Explosives detectionNew explosives vapor detection technology

Published 22 February 2013

Novel explosives detection method focuses on direct, real-time vapor detection rather than collection of explosives particles. It could change paradigm for explosives screening.

Detector senses traces as low as 25 parts per quadrillion // Source: pnnl.gov

A quick, accurate, and highly sensitive process reliably to detect minute traces of explosives on luggage, cargo, or travelling passengers has been demonstrated by scientists at the Department of Energy’s Pacific Northwest National Laboratory (PNNL). The vapor detection technology accurately detects and identifies the vapors of even very low-volatility explosives in real time at ambient temperature and without sample pre-concentration.
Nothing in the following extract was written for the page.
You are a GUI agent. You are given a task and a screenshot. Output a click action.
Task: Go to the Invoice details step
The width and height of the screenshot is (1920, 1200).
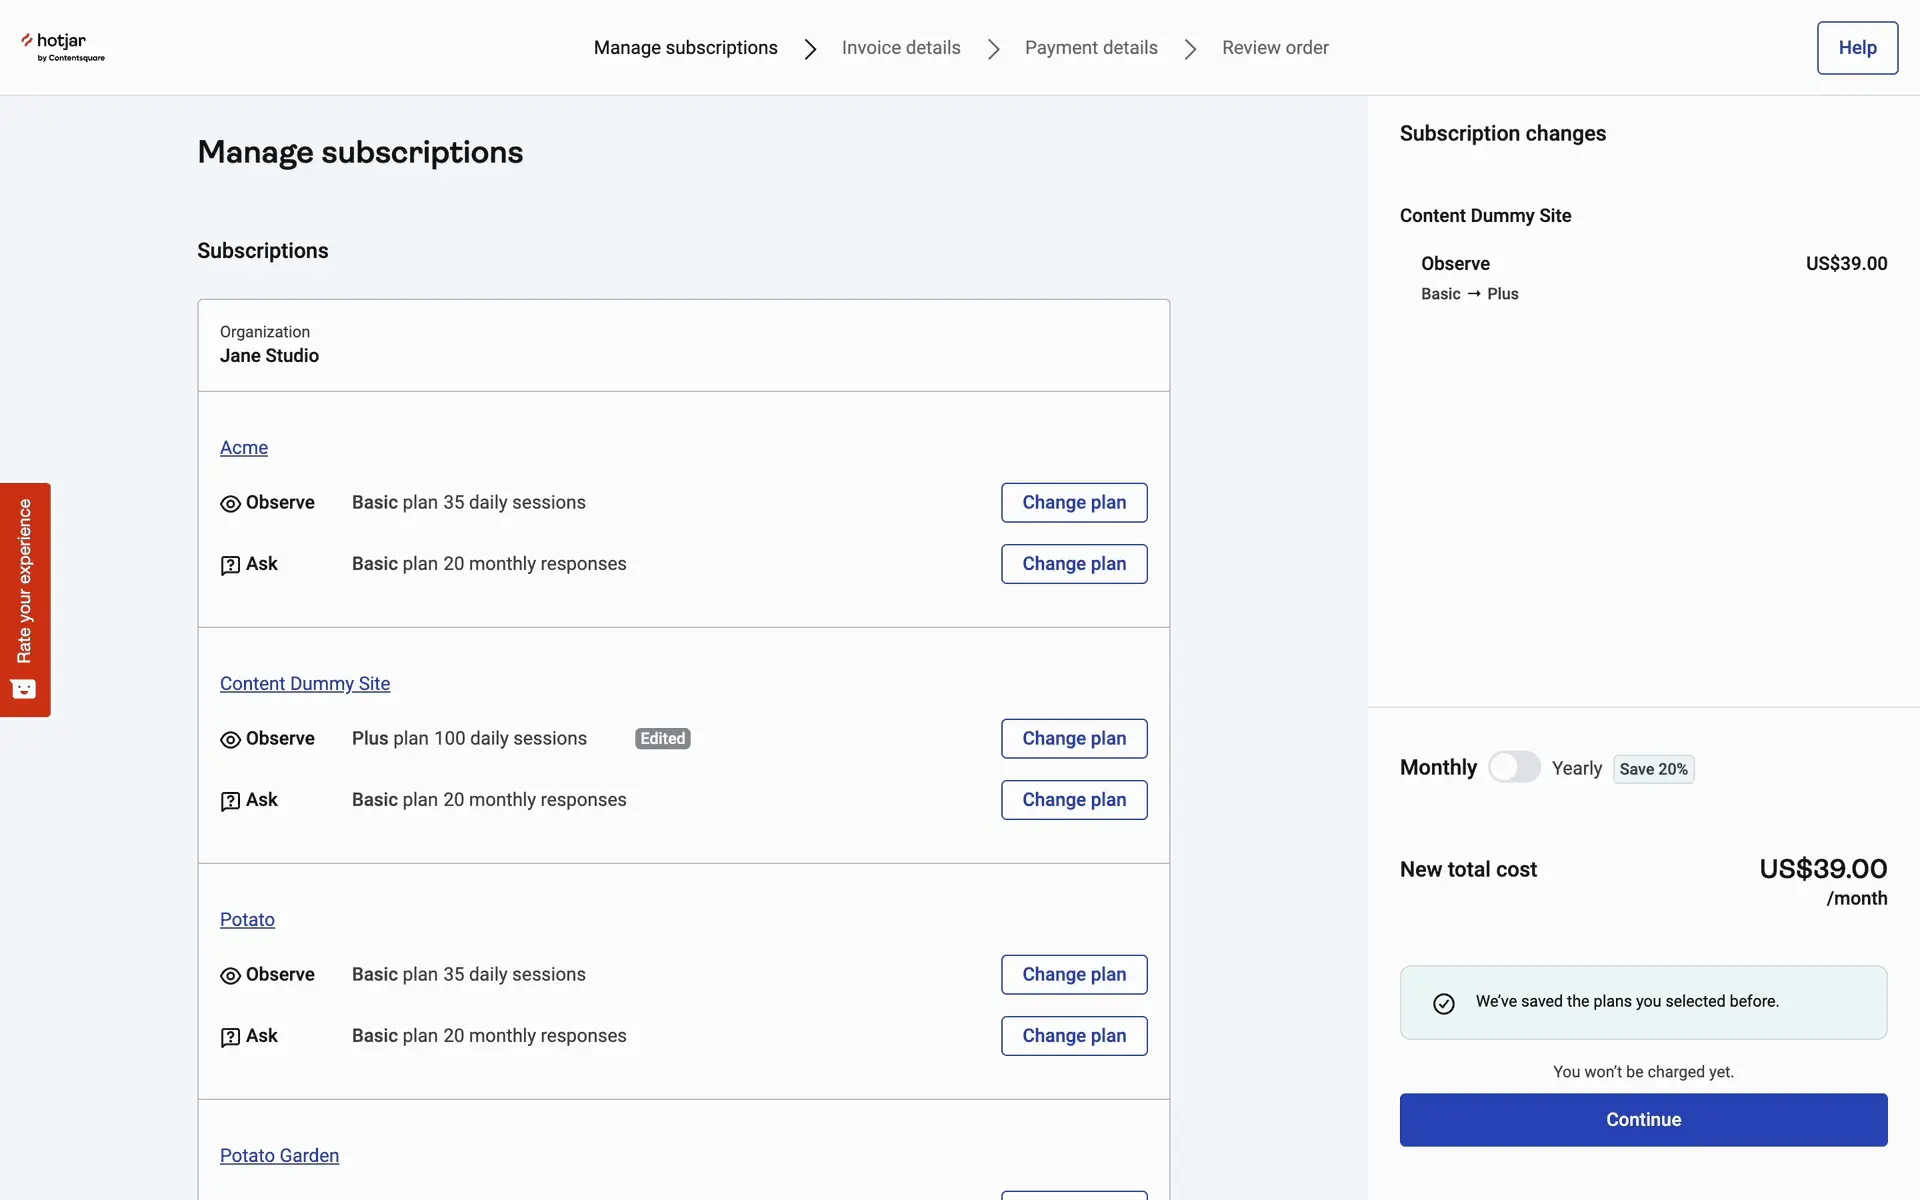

Details are outlined in a recent issue of Analytical Chemistry.

A PNNL release reports that rather than searching for particle residue using a typical method like surface swipes or using pulses of air to dislodge particles for analysis, the system “sniffs” directly for explosives vapors, much the way bomb-sniffing canines do.

We have demonstrated direct, real-time vapor detection for the low-volatility explosive compound RDX, which is used in many types of explosives,” said David Atkinson, senior research scientist at PNNL. Low-volatility compounds are those which release very small amounts of the explosive vapor typically at parts per trillion levels or lower, making it extremely difficult to detect. The PNNL system easily detects vapors from a fingerprint-sized sample of RDX at levels below 25 parts per quadrillion.

The system correctly identified the RDX vapor using selective atmospheric pressure chemical ionization with mass spectrometry,” explained Atkinson. The approach involves pulling an air sample stream and ionizing it within a reaction region in an atmospheric flow tube. The ionized sample moves to a mass spectrometer for ion detection and identification. These air samples need no heating or pre-concentrating.  Analysis happens in about one second.